July 20, 2023 | 7 min read

Why blend in with the crowd when you could be the brand they follow? Matt McCain, co-founder of Seattle-based independent creative agency Little Hands of Stone, explains.

nuns on the dancefloor

/ Credit: Liquid Death

No brand sets out to blend in. There’s no Effie category for 'Doing Pretty Much What Everyone Else Is Doing.' Because blending in is not only profoundly un-fun, it’s wildly ineffective. Yet brands keep on doing it. Why? And how do we make it stop? Thanks for asking.

Everything is Nothing

The most avoidable screw-up, and the biggest reason brands get ignored, is trying to be all things to all people. The whole ‘Homo Sapiens 12-64’ show.

Good strategy is painful sacrifice. Without the willingness to kill some cohorts and concentrate on the few you can truly get to know and speak directly to, your brand will live in Homogenyville and remain relevant-ish to everyone-ish and no one-ish.

We’re all Sheep

Brands are like humans because they’re run by humans. So brands act like humans. And most humans follow trends because that’s how we’re wired. Or as ChatGPT told me, “By aligning with popular ideas or adopting trendy behaviors, people gain a feeling of acceptance and avoid potential social exclusion.” And the fact that I asked ChatGPT to weigh in proves I’m just another sheep having AI ghostwrite my shit.

So brands want to fit in. But this “fitting in” is exactly what gets us “totally ignored” by the people we’re trying to “sell things to.”

Just fight human evolution. It’s easy.

But... it Works?

Sticking to category norms isn’t just about acceptance. It’s about the fear of breaking from what we know works. A pizza place can’t be the first to walk away from an erotic cheese-pull. A ski area that doesn’t show chin-deep powder? Death. Raising money to fight cancer without leaning into cancer-survival stories? Yeah right.

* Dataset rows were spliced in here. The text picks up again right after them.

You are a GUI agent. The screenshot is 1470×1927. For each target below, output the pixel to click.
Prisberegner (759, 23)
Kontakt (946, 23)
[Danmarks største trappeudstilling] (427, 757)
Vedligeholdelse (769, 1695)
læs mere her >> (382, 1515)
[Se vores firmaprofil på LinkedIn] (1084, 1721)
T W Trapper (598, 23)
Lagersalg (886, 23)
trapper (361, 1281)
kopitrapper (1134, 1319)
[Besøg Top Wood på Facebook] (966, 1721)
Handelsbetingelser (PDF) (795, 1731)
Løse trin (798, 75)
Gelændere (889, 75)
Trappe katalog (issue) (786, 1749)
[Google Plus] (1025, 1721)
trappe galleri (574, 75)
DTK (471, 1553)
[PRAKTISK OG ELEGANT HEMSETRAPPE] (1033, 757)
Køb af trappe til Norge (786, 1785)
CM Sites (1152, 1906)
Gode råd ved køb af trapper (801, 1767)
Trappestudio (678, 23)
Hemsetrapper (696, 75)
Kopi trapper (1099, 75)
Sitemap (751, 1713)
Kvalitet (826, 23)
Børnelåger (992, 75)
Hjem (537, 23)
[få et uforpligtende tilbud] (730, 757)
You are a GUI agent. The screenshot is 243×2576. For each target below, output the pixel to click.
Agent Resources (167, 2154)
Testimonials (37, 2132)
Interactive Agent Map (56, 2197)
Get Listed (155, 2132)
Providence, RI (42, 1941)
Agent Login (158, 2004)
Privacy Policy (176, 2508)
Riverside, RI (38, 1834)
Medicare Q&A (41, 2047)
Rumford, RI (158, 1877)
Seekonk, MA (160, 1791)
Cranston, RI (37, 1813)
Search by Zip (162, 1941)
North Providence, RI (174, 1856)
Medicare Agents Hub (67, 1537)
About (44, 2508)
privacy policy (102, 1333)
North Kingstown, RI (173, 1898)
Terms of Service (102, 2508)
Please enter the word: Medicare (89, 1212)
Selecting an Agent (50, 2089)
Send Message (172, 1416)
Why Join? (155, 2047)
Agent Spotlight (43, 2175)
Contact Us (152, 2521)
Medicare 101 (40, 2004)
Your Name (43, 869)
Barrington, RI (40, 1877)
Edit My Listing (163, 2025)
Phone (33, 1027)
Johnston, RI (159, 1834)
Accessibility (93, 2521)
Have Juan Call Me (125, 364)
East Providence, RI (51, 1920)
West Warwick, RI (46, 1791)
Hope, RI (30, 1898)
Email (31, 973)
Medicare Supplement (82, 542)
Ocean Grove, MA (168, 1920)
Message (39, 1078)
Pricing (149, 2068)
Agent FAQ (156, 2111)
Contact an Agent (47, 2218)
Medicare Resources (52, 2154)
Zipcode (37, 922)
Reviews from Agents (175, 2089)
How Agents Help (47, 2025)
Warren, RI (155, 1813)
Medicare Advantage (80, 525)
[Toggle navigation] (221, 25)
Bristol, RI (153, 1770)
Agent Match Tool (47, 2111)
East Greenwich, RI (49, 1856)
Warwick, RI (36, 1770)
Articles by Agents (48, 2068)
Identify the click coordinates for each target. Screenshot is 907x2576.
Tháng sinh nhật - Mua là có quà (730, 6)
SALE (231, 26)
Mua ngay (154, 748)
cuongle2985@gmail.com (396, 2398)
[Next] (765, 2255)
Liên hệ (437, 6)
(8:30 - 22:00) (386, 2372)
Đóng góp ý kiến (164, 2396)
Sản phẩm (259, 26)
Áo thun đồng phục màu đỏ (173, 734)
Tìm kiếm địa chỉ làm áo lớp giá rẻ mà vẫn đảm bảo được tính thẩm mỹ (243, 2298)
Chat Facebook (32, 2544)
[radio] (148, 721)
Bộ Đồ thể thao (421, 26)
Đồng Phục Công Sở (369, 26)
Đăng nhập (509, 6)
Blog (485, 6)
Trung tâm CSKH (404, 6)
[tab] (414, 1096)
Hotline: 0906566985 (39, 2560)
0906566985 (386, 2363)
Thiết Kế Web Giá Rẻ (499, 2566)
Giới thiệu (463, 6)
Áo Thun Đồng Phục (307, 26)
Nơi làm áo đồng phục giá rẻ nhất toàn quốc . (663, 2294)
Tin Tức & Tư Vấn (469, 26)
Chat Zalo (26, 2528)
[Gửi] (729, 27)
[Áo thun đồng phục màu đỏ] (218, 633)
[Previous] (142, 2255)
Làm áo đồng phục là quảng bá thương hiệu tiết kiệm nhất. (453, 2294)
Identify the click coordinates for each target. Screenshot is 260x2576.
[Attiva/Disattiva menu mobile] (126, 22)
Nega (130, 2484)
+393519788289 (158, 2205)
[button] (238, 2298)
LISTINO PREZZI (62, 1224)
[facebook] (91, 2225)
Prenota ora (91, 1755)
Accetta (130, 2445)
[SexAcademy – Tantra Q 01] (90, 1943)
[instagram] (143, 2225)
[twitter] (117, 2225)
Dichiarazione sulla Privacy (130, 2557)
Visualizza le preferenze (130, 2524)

Because here’s the thing: category conventions are rarely wrong. In a vacuum, cliches do a fantastic job of signaling the things that we need to communicate. Melty cheesiness. Deep snow. Hope in the face of long odds. What’s dead wrong, however, is thinking that your brand can win while existing within the guardrails of these conventions, surrounded by every other fear-bound brand. What works doesn’t work?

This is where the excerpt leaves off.